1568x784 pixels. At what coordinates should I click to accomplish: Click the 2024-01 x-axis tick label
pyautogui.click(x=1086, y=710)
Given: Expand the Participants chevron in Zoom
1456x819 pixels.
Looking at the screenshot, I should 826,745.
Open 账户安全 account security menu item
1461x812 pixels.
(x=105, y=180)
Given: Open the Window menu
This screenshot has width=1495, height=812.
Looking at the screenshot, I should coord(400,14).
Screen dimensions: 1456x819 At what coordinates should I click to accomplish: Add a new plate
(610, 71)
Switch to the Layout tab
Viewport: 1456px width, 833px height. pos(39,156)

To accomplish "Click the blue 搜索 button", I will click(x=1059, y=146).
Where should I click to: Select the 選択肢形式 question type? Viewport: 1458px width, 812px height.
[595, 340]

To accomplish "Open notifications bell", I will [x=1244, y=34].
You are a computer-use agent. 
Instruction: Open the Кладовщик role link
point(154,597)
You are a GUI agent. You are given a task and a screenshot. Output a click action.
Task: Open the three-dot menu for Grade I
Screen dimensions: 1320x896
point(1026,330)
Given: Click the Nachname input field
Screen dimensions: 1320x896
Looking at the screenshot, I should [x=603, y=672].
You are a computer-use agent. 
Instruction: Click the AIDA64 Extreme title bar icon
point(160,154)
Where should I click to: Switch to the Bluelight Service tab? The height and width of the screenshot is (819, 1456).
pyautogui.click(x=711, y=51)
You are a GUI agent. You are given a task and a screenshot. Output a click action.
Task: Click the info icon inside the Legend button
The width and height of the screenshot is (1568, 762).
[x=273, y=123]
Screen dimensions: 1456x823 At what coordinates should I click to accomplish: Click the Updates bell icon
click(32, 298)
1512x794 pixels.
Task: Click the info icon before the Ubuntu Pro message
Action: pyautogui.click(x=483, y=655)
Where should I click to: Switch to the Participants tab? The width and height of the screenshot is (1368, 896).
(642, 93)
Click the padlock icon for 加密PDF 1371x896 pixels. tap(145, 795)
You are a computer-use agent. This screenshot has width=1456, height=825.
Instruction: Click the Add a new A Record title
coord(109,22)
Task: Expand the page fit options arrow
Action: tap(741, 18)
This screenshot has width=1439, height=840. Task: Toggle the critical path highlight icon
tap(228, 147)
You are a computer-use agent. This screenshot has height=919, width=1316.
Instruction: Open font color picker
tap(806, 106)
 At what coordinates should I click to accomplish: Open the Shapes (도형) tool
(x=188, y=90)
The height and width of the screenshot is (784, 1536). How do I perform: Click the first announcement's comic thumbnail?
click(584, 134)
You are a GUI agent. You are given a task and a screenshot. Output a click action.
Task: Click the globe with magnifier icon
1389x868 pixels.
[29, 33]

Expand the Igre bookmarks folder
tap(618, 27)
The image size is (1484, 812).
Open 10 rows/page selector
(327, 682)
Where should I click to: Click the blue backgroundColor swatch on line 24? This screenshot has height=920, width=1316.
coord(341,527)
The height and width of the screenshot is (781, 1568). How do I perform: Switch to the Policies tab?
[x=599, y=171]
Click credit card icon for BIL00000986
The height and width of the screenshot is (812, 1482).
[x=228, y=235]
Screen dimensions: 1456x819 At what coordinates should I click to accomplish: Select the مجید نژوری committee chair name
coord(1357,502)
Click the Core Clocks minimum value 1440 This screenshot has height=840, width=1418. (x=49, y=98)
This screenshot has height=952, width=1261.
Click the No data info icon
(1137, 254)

EXERCISE OBJECTIVE - From the listing above, the lines starting with the one that has "has width=1456, height=825." and running through the one that has "The image size is (1484, 812)." should be copied exactly, ends included.

OUTPUT FOR THIS TASK -
You are a computer-use agent. This screenshot has width=1456, height=825.
Instruction: Click the Add a new A Record title
coord(109,22)
Task: Expand the page fit options arrow
Action: tap(741, 18)
This screenshot has width=1439, height=840. Task: Toggle the critical path highlight icon
tap(228, 147)
You are a computer-use agent. This screenshot has height=919, width=1316.
Instruction: Open font color picker
tap(806, 106)
 At what coordinates should I click to accomplish: Open the Shapes (도형) tool
(x=188, y=90)
The height and width of the screenshot is (784, 1536). How do I perform: Click the first announcement's comic thumbnail?
click(584, 134)
You are a GUI agent. You are given a task and a screenshot. Output a click action.
Task: Click the globe with magnifier icon
1389x868 pixels.
[29, 33]

Expand the Igre bookmarks folder
tap(618, 27)
The image size is (1484, 812).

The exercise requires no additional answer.